Informazioni sull'autore
Ugo Antonio Levita nasce ad Acerra nella provincia napoletana nel 1958, e frequenta gli studi artistici prima a Napoli in seguito a Firenze. Si interessa ben presto all’arte fantastica e alla figurazione, cui si avvicina dopo essere rimasto affascinato dalle opere e dai testi surrealisti. Negli anni ottanta, a Napoli, in una situazione dominata dalle tendenze, insieme ad altri giovani dà vita ad un gruppo che andrà sotto il nome di Ascendente & Discendente, nel quale le varie esperienze portate proporranno un nuovo tributo al mondo dell’immaginario. Successivamente elabora una sua poetica che si muove in modo trasversale e autonomo all’interno delle culture e del tempo, acquisendo la consapevolezza del dinamismo e della complessità storica. Il critico mantovano Renzo Margonari, studioso delle tematiche legate alla ricerca surrealista e docente di Storia dell’Arte all’Accademia di Verona, sarà il curatore della sua prima mostra personale del 1998 nel castello di Acerra.
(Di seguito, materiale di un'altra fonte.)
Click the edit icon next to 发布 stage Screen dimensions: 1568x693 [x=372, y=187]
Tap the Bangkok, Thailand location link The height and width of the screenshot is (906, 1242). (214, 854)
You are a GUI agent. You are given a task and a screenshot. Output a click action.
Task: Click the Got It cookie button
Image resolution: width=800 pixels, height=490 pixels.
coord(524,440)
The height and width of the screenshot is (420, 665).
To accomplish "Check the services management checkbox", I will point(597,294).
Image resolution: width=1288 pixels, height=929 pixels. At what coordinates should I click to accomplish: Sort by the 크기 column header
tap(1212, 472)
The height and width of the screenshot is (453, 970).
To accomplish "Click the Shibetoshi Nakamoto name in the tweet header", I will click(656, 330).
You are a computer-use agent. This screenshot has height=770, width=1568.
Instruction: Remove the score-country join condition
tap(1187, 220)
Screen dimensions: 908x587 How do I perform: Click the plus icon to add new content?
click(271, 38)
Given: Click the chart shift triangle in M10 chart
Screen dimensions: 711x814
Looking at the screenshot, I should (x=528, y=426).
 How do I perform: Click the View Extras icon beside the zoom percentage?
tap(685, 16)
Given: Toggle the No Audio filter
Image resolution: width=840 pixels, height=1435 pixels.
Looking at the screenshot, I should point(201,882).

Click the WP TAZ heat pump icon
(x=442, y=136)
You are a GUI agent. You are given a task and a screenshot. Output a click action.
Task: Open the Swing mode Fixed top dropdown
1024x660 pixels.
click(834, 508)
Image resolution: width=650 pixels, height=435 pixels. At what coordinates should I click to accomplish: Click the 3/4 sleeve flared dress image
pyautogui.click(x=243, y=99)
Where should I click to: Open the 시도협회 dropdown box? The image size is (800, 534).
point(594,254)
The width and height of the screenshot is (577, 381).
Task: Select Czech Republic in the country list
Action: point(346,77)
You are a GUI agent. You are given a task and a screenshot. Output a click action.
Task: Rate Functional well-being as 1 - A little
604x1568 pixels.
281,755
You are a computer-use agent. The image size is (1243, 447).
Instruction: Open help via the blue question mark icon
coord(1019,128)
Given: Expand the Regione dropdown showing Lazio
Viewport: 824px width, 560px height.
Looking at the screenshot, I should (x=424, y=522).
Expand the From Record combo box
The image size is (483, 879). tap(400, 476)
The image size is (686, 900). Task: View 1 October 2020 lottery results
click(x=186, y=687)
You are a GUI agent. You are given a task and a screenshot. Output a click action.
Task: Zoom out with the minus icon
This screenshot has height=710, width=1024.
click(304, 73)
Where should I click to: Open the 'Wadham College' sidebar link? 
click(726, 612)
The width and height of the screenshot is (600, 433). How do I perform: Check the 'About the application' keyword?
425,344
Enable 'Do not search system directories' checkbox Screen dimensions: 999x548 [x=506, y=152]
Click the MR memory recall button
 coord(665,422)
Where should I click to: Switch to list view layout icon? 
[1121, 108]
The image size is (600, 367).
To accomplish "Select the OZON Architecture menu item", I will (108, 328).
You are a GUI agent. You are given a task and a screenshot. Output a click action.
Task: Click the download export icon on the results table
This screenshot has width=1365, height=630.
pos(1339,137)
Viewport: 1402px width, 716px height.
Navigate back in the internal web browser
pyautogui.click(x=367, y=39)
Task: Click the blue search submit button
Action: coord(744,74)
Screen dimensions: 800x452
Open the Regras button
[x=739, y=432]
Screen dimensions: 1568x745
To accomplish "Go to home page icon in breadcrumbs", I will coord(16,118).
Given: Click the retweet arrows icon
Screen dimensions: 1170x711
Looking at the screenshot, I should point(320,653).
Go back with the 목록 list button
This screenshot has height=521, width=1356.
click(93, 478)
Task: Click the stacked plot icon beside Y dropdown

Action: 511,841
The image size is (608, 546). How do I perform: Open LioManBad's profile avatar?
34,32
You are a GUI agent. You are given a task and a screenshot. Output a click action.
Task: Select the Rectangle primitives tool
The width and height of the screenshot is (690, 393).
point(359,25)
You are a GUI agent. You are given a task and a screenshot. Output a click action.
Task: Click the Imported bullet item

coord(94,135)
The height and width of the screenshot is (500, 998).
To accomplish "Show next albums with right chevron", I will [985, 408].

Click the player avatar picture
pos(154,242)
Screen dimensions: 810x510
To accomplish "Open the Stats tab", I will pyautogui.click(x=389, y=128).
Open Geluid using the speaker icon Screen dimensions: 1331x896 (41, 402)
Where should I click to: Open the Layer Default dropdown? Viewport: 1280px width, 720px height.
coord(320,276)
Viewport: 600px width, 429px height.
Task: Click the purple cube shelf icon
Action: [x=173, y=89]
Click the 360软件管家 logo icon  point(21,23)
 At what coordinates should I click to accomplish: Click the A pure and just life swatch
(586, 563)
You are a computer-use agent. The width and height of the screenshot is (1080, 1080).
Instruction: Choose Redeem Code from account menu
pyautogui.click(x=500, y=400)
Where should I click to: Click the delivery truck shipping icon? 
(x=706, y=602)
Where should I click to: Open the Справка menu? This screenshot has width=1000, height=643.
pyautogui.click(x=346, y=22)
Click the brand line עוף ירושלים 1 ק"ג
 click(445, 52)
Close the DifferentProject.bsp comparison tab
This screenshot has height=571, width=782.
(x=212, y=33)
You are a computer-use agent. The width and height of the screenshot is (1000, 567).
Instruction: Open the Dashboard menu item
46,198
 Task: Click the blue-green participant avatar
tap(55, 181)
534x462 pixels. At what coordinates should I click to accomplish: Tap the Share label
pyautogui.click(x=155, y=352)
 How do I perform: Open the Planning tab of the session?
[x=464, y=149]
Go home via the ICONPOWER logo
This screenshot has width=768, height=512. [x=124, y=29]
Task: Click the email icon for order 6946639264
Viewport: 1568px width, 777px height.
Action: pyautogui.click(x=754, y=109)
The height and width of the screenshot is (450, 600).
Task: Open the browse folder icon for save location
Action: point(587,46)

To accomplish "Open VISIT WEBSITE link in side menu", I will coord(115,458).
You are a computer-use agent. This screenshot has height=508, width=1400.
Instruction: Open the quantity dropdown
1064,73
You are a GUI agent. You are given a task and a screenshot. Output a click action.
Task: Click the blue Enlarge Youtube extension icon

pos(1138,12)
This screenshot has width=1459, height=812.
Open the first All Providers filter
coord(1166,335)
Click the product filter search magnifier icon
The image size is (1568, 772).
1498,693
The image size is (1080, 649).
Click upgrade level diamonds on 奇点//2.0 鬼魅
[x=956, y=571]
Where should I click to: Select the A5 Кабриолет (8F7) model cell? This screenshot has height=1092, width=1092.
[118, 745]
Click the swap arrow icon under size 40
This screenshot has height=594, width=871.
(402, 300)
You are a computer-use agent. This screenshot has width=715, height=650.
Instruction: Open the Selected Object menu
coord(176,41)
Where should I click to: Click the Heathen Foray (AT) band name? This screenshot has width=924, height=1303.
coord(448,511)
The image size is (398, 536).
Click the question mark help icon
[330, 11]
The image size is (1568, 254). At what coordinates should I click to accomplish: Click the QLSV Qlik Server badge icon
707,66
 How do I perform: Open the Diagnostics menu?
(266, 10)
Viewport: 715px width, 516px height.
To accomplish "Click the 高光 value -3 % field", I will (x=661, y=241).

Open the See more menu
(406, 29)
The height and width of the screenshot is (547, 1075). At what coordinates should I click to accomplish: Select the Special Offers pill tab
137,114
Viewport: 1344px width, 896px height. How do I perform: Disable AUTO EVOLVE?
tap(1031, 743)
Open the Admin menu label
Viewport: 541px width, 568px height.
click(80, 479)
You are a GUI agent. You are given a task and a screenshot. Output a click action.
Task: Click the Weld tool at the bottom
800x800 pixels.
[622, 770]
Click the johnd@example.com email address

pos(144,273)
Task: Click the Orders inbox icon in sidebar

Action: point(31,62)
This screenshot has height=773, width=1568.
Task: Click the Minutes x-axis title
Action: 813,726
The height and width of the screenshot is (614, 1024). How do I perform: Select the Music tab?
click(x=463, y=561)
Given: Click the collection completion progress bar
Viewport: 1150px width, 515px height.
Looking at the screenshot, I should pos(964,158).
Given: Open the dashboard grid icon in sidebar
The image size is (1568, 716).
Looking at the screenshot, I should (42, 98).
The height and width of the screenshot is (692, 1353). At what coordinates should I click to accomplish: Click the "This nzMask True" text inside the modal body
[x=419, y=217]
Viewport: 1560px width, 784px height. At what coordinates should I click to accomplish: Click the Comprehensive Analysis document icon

In seguito a questo evento il critico e giornalista del quotidiano La Repubblica, Vitaliano Corbi lo inserisce nel suo volume: Quale avanguardia? L’arte a Napoli nella seconda metà del Novecento. Attualmente Levita collabora con Libellule LTD – Magic Realism, che ha sede ad Hong Kong, San Francisco e Parigi, la quale raccoglie artisti mondiali di ispirazione surrealista, con il Centre for Art of International Imaginary Realism in Danimarca. È stato inserito da Alfried Kostrewa critico d’arte di Hannover in Germania, nell’Euro-Bilder-Projekt, come rappresentante dell’Italia tra i paesi che hanno aderito alla moneta unica. In seguito viene scelto per la realizzazione di un’opera che rappresenti l’unione dei suddetti paesi. In Umbria partecipa, invitato dal giornalista e critico d’arte perugino Antonio Carlo Ponti, all’edizione conclusiva di Terra di Maestri, il processo di storicizzazione dell’arte umbra del novecento, all’Umbria del Cuore del Festival di Corciano, Mevania in Chartis a Bevagna, al Festival Segni Barocchi a Foligno, al TodiFestival di Todi.